Sen. Bernie Sanders will tout the new progressive coalitions inspired by his 2016 presidential campaign and call on Democratic party leaders to more forwardly address working-class voters in his keynote address to activists at the People's Summit in Chicago on Saturday night.

The speech comes nearly a year after the final contest in the Democratic primary that launched his "political revolution," and in what many here consider the validating glow of a British election that saw leftist Jeremy Corbyn's Labour party score massive gains in the UK Parliament.

"Ideas that, just a few years ago, seemed radical and unattainable are now part of Main Street discussion and, in fact, some of them are being implemented across the country as we speak," Sanders will say, according to exerpts released before his address. He will cite new support for federal legislation to raise the minimum wage to $15 an hour and similar, successful measures in city and state governments.

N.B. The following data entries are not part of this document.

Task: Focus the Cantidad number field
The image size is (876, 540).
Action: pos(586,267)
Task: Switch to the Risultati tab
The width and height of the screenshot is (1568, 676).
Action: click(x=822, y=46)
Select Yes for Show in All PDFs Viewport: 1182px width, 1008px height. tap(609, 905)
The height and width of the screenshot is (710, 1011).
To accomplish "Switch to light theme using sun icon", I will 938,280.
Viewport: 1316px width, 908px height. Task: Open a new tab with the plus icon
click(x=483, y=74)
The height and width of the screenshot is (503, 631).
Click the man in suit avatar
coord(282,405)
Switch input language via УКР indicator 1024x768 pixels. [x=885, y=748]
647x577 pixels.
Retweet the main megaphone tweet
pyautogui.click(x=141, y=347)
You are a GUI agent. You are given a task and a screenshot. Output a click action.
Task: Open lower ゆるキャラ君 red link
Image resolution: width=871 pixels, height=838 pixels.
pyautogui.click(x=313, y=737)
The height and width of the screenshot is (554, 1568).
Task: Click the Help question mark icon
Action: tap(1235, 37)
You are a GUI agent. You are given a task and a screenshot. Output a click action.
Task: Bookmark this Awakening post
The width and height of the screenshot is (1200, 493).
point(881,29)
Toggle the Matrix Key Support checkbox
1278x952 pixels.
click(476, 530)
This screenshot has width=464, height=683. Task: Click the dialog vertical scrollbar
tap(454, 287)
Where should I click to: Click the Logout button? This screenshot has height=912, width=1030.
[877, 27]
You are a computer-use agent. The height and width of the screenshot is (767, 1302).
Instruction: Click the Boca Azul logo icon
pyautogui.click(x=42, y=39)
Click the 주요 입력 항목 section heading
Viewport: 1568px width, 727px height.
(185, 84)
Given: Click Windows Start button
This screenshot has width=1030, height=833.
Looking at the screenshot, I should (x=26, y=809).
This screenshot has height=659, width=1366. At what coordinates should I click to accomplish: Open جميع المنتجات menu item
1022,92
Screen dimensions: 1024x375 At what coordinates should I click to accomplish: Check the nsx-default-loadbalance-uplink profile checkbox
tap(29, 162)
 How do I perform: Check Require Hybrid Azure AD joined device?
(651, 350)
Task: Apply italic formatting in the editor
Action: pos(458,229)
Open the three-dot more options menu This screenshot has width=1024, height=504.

The Vermont senator also plans to call out President Donald Trump, arguing that the Republican's populist pitch was deceptive cover for more familiar right-wing economic policies, calling the Trump agenda "precisely what the extreme right wing billionaire Koch brothers have been pushing for decades."

"During his campaign, Trump posed as a friend of the working class," Sanders will tell supporters here. "Not surprisingly, however, the budget and health care proposals that he has brought forth are the most destructive for working people in the modern history of our country."

This is the second annual convention of progressive activists organized by National Nurses United, an early backer of the Sanders campaign and increasingly visible pressure group in the statewide and national push for single-payer health care, or "Medicare for all."

Our Revolution, the political organization created by Sanders and former campaign officials last year, and the new Sanders Institute, a think tank and 501(c)(3) tax-exempt nonprofit group, are also featured players at the gathering, which attracted more than 4,000 people to the McCormick Place convention center on the shore of Lake Michigan.